Document segment:
((

Can't achieve graceful shutdown of pods using Ambassador+ConsulConnect

etotten commented 3 years ago

Describe the bug I tried various ways of getting to the point of full gracefulness when either:

a) doing a rolling deploy (and thus pods come down 1 at a time) b) doing a scale down (and thus a bunch of pods come down simultaneously)

...but I have not found a way to make it so that 0 requests get dropped when pods terminate. On the flip side, for pod launch (e.g. scale up), we do better - some combination of the health checks and perhaps delays are making that operation work fairly gracefully in my testing. Termination is the problem.

I am looking for any suggestions; any help would be hugely appreciated.

))

Stated task 1:
For each statement about the graceful-shutdown issue above, answer yes or no and quote the words that decide it. (a) Scale-up works fairly gracefully in the author's testing. (b) The author found a way to drop 0 requests during a rolling deploy. (c) In a scale down, the pods come down one at a time.
Stated task 2:
According to the graceful-shutdown issue, how do pods come down during a rolling deploy?
Stated task 3:
Write the next part of the graceful-shutdown issue, starting after its last sentence.

Dataset content:
((

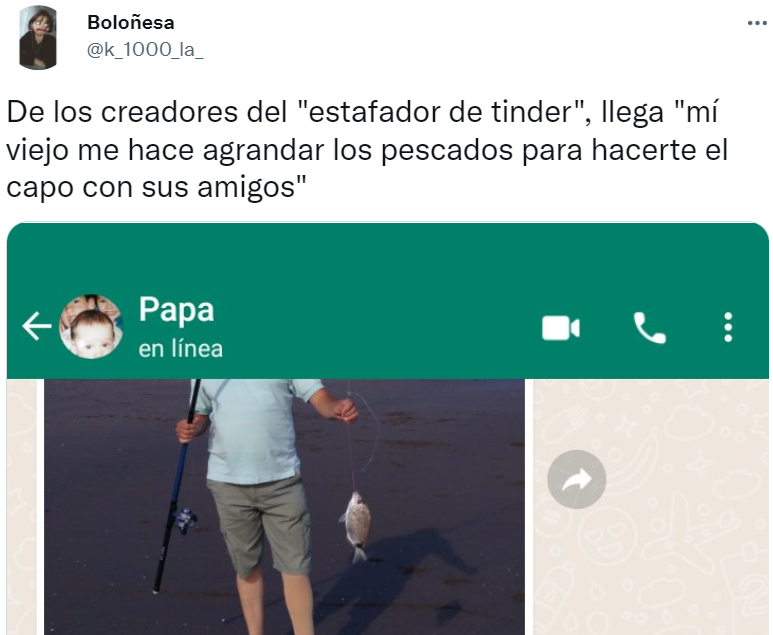Open WhatsApp chat vertical dots menu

))

Expected output 1:
(a) Yes: "for pod launch (e.g. scale up), we do better - some combination of the health checks and perhaps delays are making that operation work fairly gracefully in my testing"
(b) No: "but I have not found a way to make it so that 0 requests get dropped when pods terminate"
(c) No: "doing a scale down (and thus a bunch of pods come down simultaneously)"

Expected output 2:
One at a time.

Expected output 3:
To Reproduce This is kind of involved, but here's the setup:

have a test service named brts running in a Consul Connect cluster
- brts has an envoy sidecar-proxy container running in it's pod that is created by a connect-injector
- so the sidecar is registered as a consul service
- the brts pods are not associated with a k8s service
have Ambassador 1.12.0 running in the k8s cluster via helm chart v6.5.2
- using a ConsulResolver pointing at Host ${HOST_IP}:8500
- launching an AWS NLB via the Ambassador helm chart
- running a single Ambassador pod for the moment to make visibility easier
- we do run separate internal and external ambassador instances, so I'm just testing ambassador-internal here
have a SlowCooker (buoyant) container running outside the k8s cluster sending traffic through the NLB (and thus to Ambassador->mesh->pods)
- for the moment, running a concurrency of 10 with 20 qps each (so 200 qps total)

Results:

when running brts with 2 pods and doing a rolling deploy that replaces them one at a time, I am seeing 10-15% of requests dropped in a 10sec period for each; then this cleans-up some seconds afterwards.
- when doing a scale down from 10 pods to 2 pods, I see 33%-50% of requests get dropped over a 10 sec period (or longer)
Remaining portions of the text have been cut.